What do parents of donor conceived children need to know?

Selected short answers from the 2020 We Are Donor Conceived survey

Your child is a human and has the right to know who they are. Just because they want to meet their donor parents doesn’t mean they are going to abandon you or love you any less. Hiding the truth from them will only hurt and damage your relationship with them.
Sperm and egg donor conceived person from USA, age 27

It is not okay to withhold information about your child, from your child. Please be honest and supportive from the start. Just because it was the best option for you doesn’t mean your child will agree or feel good about it. Don’t make up some fancy story about a ‘sweet man’ who isn’t their father. Please don’t.
Sperm donor conceived person from Belgium, age 32

Your children have the capacity to love you AND have a relationship with their DC family. Hiding the truth will not protect them or your relationship.
Sperm donor conceived person from USA, age 32

Please keep the door open and allow your child(ren) to be curious about where they came from. It’s not a personal attack if your child wants to know their genetic history. It’s their right and it’s not information that should ever be withheld.
Sperm donor conceived person from USA, age 28

The truth is that biology does matter.
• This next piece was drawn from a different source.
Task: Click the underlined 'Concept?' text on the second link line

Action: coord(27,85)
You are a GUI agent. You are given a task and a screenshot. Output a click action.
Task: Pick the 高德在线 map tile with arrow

Also, there is room in our hearts to love and care about more than two parents. Please do not deny us the right to know our biology because you are afraid it will make us love you less.
Sperm donor conceived person from USA, age 30

Your children’s needs are more important than your feelings. Period. If you can’t accept that your child will have more than just two branches on their family tree, don’t have a DC child. Don’t have a DC child if you can’t handle the child wanting to know/have a relationship with their other biological parent(s).
Sperm donor conceived person from USA, age 24

They need to know that if having a genetic connection to their child is important to them, it will likely be important for their child to know their full genetic parents.
Sperm donor conceived person from USA, age 45

Address any residual grief related to your inability to conceive. Always act in the best interest of the child that you have created. Do not ask the child you created to parent and support you.
Sperm donor conceived person from USA, age 43

Anonymity and lying is NOT acceptable. Also, you can raise your child in a very loving supportive home, but that doesn’t mean they won’t have a strong need to know where they come from. This isn’t about you, it’s about them and their feelings and needs. You made a choice that they are forced to live with forever, so you need to support them in every way you can.